**Written instruction:** Copy the records below word for word, starting with the line that contains "At what coordinates should I click to accomplish: Click" and going on through the line that contains "click(x=42, y=184)".

**Data provided:**
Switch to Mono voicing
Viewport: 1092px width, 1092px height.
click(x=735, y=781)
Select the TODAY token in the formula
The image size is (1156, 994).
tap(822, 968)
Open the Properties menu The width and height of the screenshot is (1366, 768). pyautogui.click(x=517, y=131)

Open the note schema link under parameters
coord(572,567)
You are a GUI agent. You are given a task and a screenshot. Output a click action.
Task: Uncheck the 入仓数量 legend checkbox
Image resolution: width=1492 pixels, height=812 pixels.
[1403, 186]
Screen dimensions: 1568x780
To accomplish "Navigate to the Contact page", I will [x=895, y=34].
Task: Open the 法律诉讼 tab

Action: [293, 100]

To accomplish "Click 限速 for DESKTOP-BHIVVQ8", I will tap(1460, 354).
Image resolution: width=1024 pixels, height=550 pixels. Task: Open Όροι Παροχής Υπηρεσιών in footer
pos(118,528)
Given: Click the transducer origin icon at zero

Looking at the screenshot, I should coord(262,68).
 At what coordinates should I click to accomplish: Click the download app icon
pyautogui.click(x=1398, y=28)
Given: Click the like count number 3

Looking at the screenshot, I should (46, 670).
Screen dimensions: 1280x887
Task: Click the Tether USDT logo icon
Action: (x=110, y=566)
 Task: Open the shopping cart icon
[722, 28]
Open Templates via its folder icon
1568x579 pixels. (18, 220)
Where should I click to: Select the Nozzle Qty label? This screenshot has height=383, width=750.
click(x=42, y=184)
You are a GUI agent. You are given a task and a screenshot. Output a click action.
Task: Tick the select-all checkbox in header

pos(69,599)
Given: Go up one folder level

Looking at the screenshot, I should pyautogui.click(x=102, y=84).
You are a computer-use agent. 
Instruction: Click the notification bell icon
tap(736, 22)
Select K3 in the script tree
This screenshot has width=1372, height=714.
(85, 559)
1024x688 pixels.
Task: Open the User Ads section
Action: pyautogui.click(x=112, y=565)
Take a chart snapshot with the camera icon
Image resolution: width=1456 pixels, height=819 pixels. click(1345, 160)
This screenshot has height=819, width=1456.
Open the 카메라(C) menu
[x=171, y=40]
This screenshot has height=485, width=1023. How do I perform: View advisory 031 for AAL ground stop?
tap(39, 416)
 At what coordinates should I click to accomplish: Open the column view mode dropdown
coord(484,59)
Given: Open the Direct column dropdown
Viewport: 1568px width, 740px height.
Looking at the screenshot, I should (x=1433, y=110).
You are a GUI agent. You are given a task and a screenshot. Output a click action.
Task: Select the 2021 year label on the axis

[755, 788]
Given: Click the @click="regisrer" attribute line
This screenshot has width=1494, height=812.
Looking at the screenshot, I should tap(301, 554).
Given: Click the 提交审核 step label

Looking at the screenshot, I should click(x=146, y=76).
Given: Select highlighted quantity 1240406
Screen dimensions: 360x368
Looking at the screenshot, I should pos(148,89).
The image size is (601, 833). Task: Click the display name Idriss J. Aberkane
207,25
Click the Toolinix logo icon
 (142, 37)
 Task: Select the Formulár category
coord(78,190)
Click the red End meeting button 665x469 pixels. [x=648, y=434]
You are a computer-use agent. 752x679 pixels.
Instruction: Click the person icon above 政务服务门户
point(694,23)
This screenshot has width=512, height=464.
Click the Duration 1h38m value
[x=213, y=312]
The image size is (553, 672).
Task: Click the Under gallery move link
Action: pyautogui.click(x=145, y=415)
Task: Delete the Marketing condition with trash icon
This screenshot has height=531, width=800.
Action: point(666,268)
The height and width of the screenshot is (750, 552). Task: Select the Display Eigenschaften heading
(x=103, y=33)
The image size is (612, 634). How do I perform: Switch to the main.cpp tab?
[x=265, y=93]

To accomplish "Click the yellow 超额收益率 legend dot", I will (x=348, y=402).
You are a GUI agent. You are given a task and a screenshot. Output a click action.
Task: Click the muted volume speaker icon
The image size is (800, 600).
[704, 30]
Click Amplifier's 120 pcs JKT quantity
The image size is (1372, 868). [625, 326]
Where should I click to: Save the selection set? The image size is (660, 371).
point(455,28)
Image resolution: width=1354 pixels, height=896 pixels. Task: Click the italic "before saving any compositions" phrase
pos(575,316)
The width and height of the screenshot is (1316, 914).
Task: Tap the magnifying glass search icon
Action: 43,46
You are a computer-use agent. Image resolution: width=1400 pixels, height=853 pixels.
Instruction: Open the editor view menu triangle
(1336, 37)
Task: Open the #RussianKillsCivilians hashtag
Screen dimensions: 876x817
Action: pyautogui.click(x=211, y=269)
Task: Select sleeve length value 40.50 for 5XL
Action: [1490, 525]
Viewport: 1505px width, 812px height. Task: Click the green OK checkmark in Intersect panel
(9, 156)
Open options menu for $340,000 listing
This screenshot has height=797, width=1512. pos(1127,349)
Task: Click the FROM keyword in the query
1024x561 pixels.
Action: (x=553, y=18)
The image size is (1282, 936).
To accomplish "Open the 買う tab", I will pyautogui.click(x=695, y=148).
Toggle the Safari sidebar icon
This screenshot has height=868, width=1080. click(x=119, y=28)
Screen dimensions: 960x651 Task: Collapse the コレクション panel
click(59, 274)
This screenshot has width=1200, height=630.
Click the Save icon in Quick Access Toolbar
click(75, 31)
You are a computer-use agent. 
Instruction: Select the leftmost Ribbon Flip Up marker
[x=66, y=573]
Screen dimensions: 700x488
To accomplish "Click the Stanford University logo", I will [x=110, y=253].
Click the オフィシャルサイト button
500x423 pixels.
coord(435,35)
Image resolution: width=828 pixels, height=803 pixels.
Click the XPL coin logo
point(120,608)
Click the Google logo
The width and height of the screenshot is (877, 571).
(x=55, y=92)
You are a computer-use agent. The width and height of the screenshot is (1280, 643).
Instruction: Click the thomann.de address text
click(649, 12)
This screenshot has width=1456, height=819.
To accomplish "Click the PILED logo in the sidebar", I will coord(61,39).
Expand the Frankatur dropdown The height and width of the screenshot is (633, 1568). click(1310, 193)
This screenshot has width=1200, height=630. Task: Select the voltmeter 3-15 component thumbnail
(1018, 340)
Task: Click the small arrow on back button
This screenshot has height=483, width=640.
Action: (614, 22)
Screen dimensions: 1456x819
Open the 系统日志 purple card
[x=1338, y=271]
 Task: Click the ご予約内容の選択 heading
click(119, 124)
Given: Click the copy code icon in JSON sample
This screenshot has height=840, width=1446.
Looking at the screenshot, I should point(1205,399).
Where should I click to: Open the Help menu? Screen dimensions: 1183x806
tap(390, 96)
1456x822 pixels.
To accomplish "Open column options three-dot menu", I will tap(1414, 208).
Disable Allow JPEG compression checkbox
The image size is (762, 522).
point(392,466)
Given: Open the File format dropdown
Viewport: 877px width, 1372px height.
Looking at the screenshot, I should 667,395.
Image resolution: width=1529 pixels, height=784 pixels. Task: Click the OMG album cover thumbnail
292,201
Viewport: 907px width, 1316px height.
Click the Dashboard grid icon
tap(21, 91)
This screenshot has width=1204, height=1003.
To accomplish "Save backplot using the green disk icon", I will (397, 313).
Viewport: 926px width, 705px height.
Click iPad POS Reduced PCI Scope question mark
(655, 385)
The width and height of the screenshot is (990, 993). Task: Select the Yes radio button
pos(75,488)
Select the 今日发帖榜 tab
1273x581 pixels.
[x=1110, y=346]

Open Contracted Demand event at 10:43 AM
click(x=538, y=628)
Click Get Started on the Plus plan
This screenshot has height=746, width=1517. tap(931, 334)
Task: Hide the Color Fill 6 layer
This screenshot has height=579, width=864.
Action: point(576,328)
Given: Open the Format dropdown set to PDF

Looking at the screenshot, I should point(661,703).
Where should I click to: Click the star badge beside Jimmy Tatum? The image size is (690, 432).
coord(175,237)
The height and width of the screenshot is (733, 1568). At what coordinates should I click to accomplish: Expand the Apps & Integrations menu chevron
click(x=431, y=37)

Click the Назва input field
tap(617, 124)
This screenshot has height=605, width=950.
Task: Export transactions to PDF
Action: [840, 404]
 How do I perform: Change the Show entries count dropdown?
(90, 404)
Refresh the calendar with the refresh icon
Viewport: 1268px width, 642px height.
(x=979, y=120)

**Finished answer:**
 At what coordinates should I click to accomplish: Click the download app icon
pyautogui.click(x=1398, y=28)
Given: Click the like count number 3

Looking at the screenshot, I should (46, 670).
Screen dimensions: 1280x887
Task: Click the Tether USDT logo icon
Action: (x=110, y=566)
 Task: Open the shopping cart icon
[722, 28]
Open Templates via its folder icon
1568x579 pixels. (18, 220)
Where should I click to: Select the Nozzle Qty label? This screenshot has height=383, width=750.
click(x=42, y=184)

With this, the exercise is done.